[Stored records]
--------------------------------------------------

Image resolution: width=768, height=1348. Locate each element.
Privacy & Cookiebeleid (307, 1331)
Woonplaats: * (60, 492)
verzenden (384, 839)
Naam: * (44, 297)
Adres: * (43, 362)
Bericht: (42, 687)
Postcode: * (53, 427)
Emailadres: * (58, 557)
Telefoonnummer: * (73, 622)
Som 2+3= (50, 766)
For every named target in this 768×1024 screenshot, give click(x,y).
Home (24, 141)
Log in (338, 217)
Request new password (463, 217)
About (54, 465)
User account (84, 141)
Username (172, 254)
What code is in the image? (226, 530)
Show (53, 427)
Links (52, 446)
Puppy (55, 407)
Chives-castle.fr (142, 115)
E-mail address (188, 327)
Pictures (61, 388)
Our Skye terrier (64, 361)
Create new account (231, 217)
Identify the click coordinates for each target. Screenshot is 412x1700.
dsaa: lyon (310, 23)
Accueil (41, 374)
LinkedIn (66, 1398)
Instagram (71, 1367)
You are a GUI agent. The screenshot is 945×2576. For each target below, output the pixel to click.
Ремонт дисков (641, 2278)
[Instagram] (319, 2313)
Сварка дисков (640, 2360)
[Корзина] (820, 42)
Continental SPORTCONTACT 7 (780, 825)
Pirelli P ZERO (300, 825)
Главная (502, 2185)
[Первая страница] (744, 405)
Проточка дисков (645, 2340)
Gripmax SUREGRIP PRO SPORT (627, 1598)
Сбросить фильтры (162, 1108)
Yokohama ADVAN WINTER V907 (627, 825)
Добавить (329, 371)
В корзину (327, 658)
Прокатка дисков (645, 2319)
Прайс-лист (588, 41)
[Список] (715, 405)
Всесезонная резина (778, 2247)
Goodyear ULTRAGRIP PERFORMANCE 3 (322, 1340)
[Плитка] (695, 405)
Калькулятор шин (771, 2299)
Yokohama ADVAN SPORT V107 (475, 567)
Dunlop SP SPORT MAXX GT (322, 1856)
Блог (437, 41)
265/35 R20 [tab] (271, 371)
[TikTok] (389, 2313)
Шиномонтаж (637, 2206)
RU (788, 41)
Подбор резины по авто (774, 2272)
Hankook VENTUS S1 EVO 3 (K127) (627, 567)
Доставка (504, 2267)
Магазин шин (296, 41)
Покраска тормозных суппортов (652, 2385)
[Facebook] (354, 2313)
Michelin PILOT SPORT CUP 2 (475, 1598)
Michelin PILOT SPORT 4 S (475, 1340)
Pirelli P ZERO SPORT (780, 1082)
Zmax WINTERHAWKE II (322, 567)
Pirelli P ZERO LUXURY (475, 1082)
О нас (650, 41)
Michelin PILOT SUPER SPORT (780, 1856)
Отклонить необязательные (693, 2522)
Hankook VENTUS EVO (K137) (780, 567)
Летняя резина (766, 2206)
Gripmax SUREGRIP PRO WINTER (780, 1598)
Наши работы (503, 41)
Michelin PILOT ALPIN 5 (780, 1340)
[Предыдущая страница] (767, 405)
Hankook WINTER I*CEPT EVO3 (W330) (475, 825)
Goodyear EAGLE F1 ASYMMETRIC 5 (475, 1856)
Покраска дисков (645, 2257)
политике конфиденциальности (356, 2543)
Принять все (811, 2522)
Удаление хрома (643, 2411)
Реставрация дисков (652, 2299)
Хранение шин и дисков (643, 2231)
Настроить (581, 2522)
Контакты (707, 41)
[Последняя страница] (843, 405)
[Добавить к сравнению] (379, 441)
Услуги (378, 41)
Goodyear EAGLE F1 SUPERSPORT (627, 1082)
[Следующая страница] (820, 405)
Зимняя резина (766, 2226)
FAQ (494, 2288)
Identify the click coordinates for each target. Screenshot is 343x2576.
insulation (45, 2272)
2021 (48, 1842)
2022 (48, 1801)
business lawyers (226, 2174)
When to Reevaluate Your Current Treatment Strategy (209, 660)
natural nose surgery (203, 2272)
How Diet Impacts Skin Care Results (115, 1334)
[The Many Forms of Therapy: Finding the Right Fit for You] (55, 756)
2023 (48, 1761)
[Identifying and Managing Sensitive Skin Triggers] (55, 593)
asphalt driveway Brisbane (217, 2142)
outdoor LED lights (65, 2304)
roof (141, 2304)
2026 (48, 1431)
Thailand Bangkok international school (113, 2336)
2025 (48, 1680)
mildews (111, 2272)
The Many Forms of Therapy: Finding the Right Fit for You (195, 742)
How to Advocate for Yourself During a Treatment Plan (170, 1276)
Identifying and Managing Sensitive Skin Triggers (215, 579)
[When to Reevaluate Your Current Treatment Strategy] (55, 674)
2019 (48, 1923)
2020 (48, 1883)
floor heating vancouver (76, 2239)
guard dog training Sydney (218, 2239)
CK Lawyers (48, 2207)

--------------------------------------------------

**WHAT YOU SHOULD DO:** After reading the lines above, reproduce them all exactly.

**SOLUTION TO THIS TASK:**
Image resolution: width=768, height=1348. Locate each element.
Privacy & Cookiebeleid (307, 1331)
Woonplaats: * (60, 492)
verzenden (384, 839)
Naam: * (44, 297)
Adres: * (43, 362)
Bericht: (42, 687)
Postcode: * (53, 427)
Emailadres: * (58, 557)
Telefoonnummer: * (73, 622)
Som 2+3= (50, 766)
For every named target in this 768×1024 screenshot, give click(x,y).
Home (24, 141)
Log in (338, 217)
Request new password (463, 217)
About (54, 465)
User account (84, 141)
Username (172, 254)
What code is in the image? (226, 530)
Show (53, 427)
Links (52, 446)
Puppy (55, 407)
Chives-castle.fr (142, 115)
E-mail address (188, 327)
Pictures (61, 388)
Our Skye terrier (64, 361)
Create new account (231, 217)
Identify the click coordinates for each target. Screenshot is 412x1700.
dsaa: lyon (310, 23)
Accueil (41, 374)
LinkedIn (66, 1398)
Instagram (71, 1367)
You are a GUI agent. The screenshot is 945×2576. For each target below, output the pixel to click.
Ремонт дисков (641, 2278)
[Instagram] (319, 2313)
Сварка дисков (640, 2360)
[Корзина] (820, 42)
Continental SPORTCONTACT 7 (780, 825)
Pirelli P ZERO (300, 825)
Главная (502, 2185)
[Первая страница] (744, 405)
Проточка дисков (645, 2340)
Gripmax SUREGRIP PRO SPORT (627, 1598)
Сбросить фильтры (162, 1108)
Yokohama ADVAN WINTER V907 (627, 825)
Добавить (329, 371)
В корзину (327, 658)
Прокатка дисков (645, 2319)
Прайс-лист (588, 41)
[Список] (715, 405)
Всесезонная резина (778, 2247)
Goodyear ULTRAGRIP PERFORMANCE 3 (322, 1340)
[Плитка] (695, 405)
Калькулятор шин (771, 2299)
Yokohama ADVAN SPORT V107 (475, 567)
Dunlop SP SPORT MAXX GT (322, 1856)
Блог (437, 41)
265/35 R20 [tab] (271, 371)
[TikTok] (389, 2313)
Шиномонтаж (637, 2206)
RU (788, 41)
Подбор резины по авто (774, 2272)
Hankook VENTUS S1 EVO 3 (K127) (627, 567)
Доставка (504, 2267)
Магазин шин (296, 41)
Покраска тормозных суппортов (652, 2385)
[Facebook] (354, 2313)
Michelin PILOT SPORT CUP 2 (475, 1598)
Michelin PILOT SPORT 4 S (475, 1340)
Pirelli P ZERO SPORT (780, 1082)
Zmax WINTERHAWKE II (322, 567)
Pirelli P ZERO LUXURY (475, 1082)
О нас (650, 41)
Michelin PILOT SUPER SPORT (780, 1856)
Отклонить необязательные (693, 2522)
Hankook VENTUS EVO (K137) (780, 567)
Летняя резина (766, 2206)
Gripmax SUREGRIP PRO WINTER (780, 1598)
Наши работы (503, 41)
Michelin PILOT ALPIN 5 (780, 1340)
[Предыдущая страница] (767, 405)
Hankook WINTER I*CEPT EVO3 (W330) (475, 825)
Goodyear EAGLE F1 ASYMMETRIC 5 (475, 1856)
Покраска дисков (645, 2257)
политике конфиденциальности (356, 2543)
Принять все (811, 2522)
Удаление хрома (643, 2411)
Реставрация дисков (652, 2299)
Хранение шин и дисков (643, 2231)
Настроить (581, 2522)
Контакты (707, 41)
[Последняя страница] (843, 405)
[Добавить к сравнению] (379, 441)
Услуги (378, 41)
Goodyear EAGLE F1 SUPERSPORT (627, 1082)
[Следующая страница] (820, 405)
Зимняя резина (766, 2226)
FAQ (494, 2288)
Identify the click coordinates for each target. Screenshot is 343x2576.
insulation (45, 2272)
2021 (48, 1842)
2022 (48, 1801)
business lawyers (226, 2174)
When to Reevaluate Your Current Treatment Strategy (209, 660)
natural nose surgery (203, 2272)
How Diet Impacts Skin Care Results (115, 1334)
[The Many Forms of Therapy: Finding the Right Fit for You] (55, 756)
2023 (48, 1761)
[Identifying and Managing Sensitive Skin Triggers] (55, 593)
asphalt driveway Brisbane (217, 2142)
outdoor LED lights (65, 2304)
roof (141, 2304)
2026 (48, 1431)
Thailand Bangkok international school (113, 2336)
2025 (48, 1680)
mildews (111, 2272)
The Many Forms of Therapy: Finding the Right Fit for You (195, 742)
How to Advocate for Yourself During a Treatment Plan (170, 1276)
Identifying and Managing Sensitive Skin Triggers (215, 579)
[When to Reevaluate Your Current Treatment Strategy] (55, 674)
2019 (48, 1923)
2020 (48, 1883)
floor heating vancouver (76, 2239)
guard dog training Sydney (218, 2239)
CK Lawyers (48, 2207)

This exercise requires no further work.